CABUL - Quatro dias após a vitória do Taleban, milhares de afegãos continuam buscando formas de deixar o país. Presa na periferia do aeroporto internacional Hamid Karzai, na capital afegã, a estudante da Universidade de Cabul Aisha Ahmad, de 22 anos, perdia nesta quarta-feira, 18, as esperanças de conseguir embarcar. “Recebi ameaças de morte e minha vida está em risco”, disse ao Estadão. “O mundo está ignorando as mulheres afegãs.”
Ahmad tem ido ao aeroporto todos os dias desde o último domingo, 15, na esperança de deixar o país. Nesta quarta-feira, relatou, poucas mulheres estavam na região. Veículos escoltados pelo Taleban levavam pessoas para dentro do local, e forças de segurança dispararam várias vezes nas proximidades.
“Eu ainda não consigo acreditar. É como um sonho. Eu estou em estado de negação”, contou a estudante. “Minha mãe sempre falava sobre o Taleban e aquilo me deixava em choque.”

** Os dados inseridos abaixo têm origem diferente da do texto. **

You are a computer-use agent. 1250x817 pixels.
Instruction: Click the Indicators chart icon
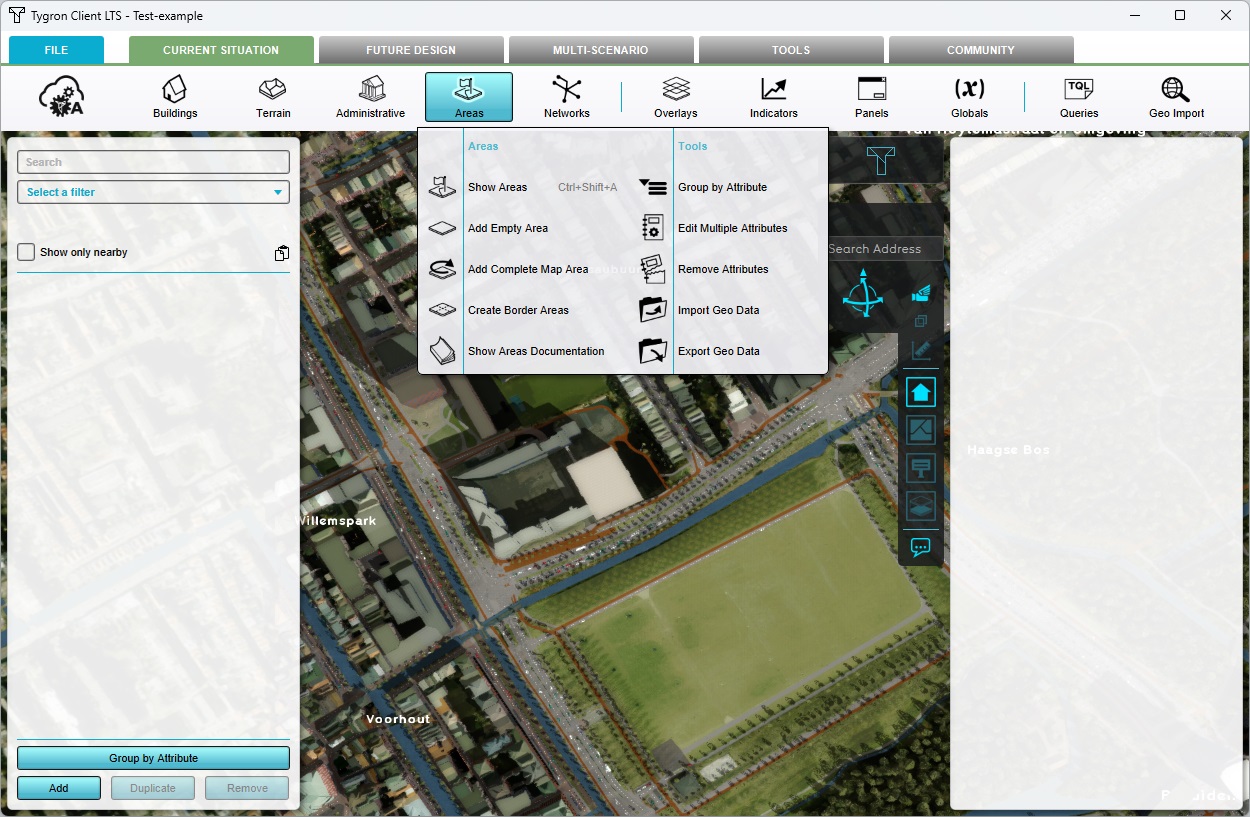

Quando tomou o poder pela primeira vez, em 1996, o Taleban governou o país sob uma rígida interpretação da sharia, a lei islâmica. Em uma tentativa de se distanciar de sua própria história, o grupo afirmou à agência Reuters que mulheres poderão sair de casa sozinhas e terão acesso à educação e ao trabalho. Outras declarações, no entanto, indicam que o regime não será moderado: porta-vozes falaram em uso obrigatório de hijab e niqab e volta de punições como chicotadas, apedrejamentos e amputações.

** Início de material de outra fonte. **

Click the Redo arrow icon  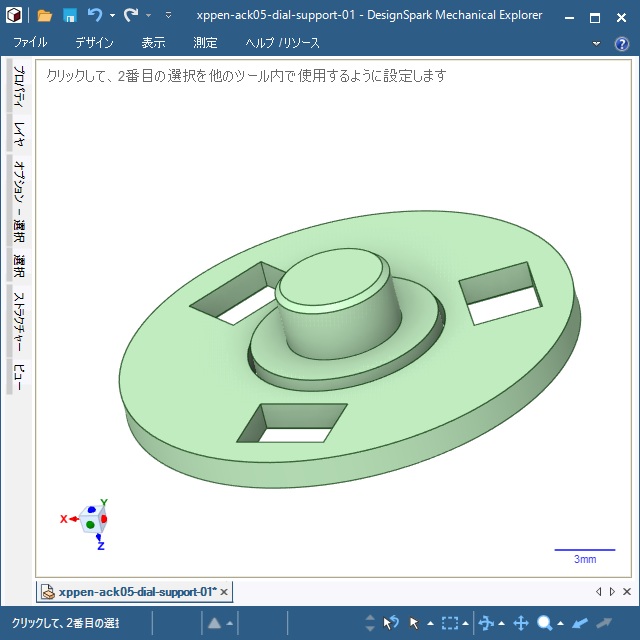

Como milhares de mulheres afegãs, além de temer por sua segurança, Ahmad teme por seus direitos. “A primeira coisa que pensei, quando o Taleban assumiu, foi na minha universidade. ‘Eu vou poder ir de novo? Eu vou poder terminar meu curso’?”, conta. “Baseado no que eu via na TV, sim, mas como faria isso, eu não tenho a menor ideia.”
Ahmad conta que, em algumas províncias, mulheres foram impedidas de comparecer ao trabalho. “Nós não sabemos se isso é temporário”, diz. “Eu não acredito no que o Taleban diz (sobre respeitar os direitos das mulheres). Eles precisam agir e provar.”
Rotas
Até esta quarta-feira, Estados Unidos e outros países operavam voos militares para retirar pessoas do Afeganistão. Embora tenha se comprometido, publicamente e com os EUA, a permitir “passagem segura” a civis que desejam deixar o país, o Taleban ergueu postos de controle em toda a capital e perto da entrada do aeroporto, espancando alguns afegãos que tentavam cruzar e intimidando outros, relatou o The Washington Post.
Em uma entrevista coletiva, a vice-secretária de Estado Wendy Sherman disse que o grupo insurgente parecia estar trabalhando para atrapalhar os esforços americanos. Ela afirmou que as autoridades americanas estavam contatando os insurgentes para pressioná-los.
O aeroporto da capital foi tomado pelo caos ainda no domingo, quando milhares se deslocaram para lá. “Uma amiga me ligou dos Estados Unidos e disse que eles estavam pegando pessoas no aeroporto com aviões militares, eu não acreditei, mas então eu recebi outra ligação que confirmou o que ela disse”, conta Ahmad. No caminho para o aeroporto, diz, tudo parecia calmo, “exceto por alguns sons de tiros”. “A imensa maioria das lojas estavam fechadas, as pessoas estavam olhando para os lados, curiosas com a situação."
Uma vez no aeroporto, no entanto, o cenário mudou. “Era como se fosse o juízo final. Havia milhares de pessoas, algumas no chão, outras fugindo. Crianças, jovens, velhos, todos sem passaportes, tentavam passar pela segurança. A polícia empurrava a multidão para trás, pessoas se machucaram”, conta Ahmad, que feriu pés, mãos e joelhos na confusão. “Em um momento, senti que aquele era o fim e que eu ia morrer.”
Cobrança
Ahmad afirma que ninguém se arrisca a prever o futuro. “Eu perdi minha esperança, e acho que não será um caminho fácil para as mulheres afegãs”, diz. “Eu sinto...não está completamente escuro, mas também não consigo ver nenhuma luz brilhante. E eu não sei quão grande é o túnel”.
Ela acredita que mulheres jovens serão as mais afetadas pelo novo regime. E cobra ação das autoridades. “Não consigo respirar”, diz, em referência à frase que marcou o movimento Black Lives Matter. “Ninguém ouviu minha voz – os líderes mundiais estão falando sobre as mulheres afegãs, mas onde está a ação?”